* **Goal of the exercise**:
Beneath this task are records; state how many of their lines hold the word "plus", and nothing else.

Saved data entries:
....................

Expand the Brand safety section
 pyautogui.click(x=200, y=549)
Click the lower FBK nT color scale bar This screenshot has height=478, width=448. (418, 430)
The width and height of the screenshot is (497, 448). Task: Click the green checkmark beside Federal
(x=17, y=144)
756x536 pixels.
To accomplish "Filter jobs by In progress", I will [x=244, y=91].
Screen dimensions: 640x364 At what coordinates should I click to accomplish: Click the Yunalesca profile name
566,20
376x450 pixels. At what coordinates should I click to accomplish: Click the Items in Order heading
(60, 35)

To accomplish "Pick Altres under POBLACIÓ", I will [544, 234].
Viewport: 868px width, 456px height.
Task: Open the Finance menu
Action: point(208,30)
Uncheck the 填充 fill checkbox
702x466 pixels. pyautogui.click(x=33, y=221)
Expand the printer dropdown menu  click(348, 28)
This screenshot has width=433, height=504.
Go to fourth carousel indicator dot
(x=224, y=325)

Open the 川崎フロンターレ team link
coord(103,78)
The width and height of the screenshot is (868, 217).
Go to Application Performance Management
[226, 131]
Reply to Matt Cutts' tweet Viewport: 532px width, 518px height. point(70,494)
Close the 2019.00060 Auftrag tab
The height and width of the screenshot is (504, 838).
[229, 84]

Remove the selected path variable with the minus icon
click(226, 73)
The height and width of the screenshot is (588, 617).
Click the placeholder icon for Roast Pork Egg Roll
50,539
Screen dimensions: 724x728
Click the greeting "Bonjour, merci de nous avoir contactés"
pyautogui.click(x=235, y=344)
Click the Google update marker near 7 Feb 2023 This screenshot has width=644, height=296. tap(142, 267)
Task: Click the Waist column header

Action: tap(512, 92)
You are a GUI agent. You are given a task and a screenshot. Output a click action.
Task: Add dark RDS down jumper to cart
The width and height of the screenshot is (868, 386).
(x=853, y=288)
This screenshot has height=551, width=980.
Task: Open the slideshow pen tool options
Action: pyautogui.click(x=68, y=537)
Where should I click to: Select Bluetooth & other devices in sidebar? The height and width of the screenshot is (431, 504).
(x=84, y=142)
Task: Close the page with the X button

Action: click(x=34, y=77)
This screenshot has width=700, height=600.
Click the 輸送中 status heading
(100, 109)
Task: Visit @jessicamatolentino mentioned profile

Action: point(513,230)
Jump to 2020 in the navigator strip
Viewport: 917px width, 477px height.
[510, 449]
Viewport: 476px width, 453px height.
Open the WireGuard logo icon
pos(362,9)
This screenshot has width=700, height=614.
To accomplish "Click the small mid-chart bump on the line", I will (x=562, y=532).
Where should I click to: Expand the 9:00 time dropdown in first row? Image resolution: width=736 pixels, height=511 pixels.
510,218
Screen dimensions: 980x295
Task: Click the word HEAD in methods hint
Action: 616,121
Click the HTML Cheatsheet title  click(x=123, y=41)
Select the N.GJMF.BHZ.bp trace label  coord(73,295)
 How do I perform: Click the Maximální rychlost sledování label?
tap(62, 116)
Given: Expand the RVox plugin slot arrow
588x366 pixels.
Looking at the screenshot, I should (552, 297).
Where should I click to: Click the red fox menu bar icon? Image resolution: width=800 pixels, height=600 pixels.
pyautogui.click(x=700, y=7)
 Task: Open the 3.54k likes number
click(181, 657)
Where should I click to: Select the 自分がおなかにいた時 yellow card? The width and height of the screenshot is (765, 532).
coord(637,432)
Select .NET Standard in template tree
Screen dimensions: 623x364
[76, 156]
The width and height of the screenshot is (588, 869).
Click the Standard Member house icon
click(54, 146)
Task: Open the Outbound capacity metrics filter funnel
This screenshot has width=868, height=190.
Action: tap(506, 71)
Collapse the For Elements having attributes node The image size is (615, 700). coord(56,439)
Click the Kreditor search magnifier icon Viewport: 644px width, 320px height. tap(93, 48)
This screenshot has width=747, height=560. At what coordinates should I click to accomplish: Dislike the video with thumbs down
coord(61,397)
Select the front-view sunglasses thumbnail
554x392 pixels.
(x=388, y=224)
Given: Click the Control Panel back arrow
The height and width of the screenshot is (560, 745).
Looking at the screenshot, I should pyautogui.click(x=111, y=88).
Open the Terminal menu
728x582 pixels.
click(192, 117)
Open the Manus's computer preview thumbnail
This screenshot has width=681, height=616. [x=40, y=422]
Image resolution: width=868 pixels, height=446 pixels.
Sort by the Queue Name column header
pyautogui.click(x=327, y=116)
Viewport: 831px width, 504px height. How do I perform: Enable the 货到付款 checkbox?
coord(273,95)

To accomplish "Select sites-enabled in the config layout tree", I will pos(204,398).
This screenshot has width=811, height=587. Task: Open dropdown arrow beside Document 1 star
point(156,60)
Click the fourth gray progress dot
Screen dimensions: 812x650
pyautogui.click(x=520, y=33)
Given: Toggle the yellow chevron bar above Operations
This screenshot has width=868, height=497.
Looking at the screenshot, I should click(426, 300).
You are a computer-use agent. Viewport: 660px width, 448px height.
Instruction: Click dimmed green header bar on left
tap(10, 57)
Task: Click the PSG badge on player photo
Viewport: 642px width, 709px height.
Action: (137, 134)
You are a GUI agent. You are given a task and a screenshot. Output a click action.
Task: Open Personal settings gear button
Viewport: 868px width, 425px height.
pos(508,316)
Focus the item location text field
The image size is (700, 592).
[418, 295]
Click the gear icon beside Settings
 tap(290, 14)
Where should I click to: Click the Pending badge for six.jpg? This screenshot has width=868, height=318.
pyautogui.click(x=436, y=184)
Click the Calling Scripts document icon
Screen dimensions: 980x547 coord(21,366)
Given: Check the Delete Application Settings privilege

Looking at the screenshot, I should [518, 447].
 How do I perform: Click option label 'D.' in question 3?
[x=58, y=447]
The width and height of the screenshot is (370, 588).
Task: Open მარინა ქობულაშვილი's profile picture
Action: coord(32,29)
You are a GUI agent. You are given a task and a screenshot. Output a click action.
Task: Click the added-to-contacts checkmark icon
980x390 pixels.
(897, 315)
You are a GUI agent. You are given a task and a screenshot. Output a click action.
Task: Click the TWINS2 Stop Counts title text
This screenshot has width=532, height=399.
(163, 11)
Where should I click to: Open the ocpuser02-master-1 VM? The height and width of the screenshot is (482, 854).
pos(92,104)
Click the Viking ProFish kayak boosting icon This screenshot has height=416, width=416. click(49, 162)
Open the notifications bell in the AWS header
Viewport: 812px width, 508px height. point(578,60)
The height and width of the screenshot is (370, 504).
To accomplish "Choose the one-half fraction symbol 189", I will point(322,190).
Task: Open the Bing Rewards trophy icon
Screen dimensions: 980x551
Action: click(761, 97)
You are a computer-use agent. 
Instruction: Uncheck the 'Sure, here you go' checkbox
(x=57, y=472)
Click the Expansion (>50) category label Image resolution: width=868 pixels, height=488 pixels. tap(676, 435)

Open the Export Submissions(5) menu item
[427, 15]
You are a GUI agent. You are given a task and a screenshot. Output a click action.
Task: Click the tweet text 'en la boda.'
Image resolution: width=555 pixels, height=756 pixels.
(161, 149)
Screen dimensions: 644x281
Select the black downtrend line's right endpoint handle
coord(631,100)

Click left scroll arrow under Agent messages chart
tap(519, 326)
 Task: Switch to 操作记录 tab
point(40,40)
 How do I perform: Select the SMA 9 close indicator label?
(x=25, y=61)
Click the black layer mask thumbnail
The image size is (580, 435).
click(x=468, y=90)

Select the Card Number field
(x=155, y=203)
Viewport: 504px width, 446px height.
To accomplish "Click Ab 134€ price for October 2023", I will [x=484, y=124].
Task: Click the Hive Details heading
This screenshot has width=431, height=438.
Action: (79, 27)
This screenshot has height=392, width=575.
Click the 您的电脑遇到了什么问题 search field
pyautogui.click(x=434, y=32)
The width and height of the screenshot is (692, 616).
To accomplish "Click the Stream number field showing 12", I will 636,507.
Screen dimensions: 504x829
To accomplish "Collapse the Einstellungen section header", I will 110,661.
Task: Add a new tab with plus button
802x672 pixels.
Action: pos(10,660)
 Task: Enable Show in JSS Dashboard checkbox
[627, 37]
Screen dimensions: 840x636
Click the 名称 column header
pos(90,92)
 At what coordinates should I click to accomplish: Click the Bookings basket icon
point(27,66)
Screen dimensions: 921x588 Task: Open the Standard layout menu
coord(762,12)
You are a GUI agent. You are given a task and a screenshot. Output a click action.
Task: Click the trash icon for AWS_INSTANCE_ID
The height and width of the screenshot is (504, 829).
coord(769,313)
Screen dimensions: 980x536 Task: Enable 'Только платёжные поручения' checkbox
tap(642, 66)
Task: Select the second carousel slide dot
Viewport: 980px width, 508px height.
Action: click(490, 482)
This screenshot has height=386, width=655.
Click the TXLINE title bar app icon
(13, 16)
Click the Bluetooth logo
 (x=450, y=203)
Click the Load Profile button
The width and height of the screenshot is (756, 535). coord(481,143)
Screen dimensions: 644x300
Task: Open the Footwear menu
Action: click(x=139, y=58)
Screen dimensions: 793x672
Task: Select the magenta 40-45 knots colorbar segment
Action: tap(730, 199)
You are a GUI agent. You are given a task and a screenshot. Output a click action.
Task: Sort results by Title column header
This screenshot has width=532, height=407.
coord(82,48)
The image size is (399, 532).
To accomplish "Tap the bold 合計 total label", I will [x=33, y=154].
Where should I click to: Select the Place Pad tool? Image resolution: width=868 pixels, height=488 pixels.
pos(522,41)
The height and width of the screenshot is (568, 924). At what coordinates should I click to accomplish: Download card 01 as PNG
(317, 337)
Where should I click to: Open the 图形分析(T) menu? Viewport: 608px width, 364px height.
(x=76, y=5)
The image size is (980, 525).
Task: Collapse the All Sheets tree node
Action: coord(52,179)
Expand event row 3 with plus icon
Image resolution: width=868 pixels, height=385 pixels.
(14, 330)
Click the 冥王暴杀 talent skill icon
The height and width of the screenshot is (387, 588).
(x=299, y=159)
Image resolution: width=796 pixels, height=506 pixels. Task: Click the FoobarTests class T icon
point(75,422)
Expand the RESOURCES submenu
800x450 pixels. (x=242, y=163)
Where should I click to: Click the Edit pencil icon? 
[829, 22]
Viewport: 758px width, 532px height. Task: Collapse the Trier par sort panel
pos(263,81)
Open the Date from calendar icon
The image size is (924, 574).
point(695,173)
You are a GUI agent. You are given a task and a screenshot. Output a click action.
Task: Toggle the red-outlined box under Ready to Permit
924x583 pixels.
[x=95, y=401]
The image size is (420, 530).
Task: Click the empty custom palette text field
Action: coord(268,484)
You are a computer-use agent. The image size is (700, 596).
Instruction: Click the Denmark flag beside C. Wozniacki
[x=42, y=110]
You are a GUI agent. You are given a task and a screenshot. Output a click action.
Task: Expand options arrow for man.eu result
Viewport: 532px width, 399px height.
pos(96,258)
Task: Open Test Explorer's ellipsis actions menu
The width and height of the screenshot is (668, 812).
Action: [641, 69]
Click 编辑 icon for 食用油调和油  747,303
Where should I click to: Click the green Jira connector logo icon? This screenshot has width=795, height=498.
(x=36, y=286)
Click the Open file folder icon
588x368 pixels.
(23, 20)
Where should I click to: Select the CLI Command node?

....................

* **Solution to this problem**:
2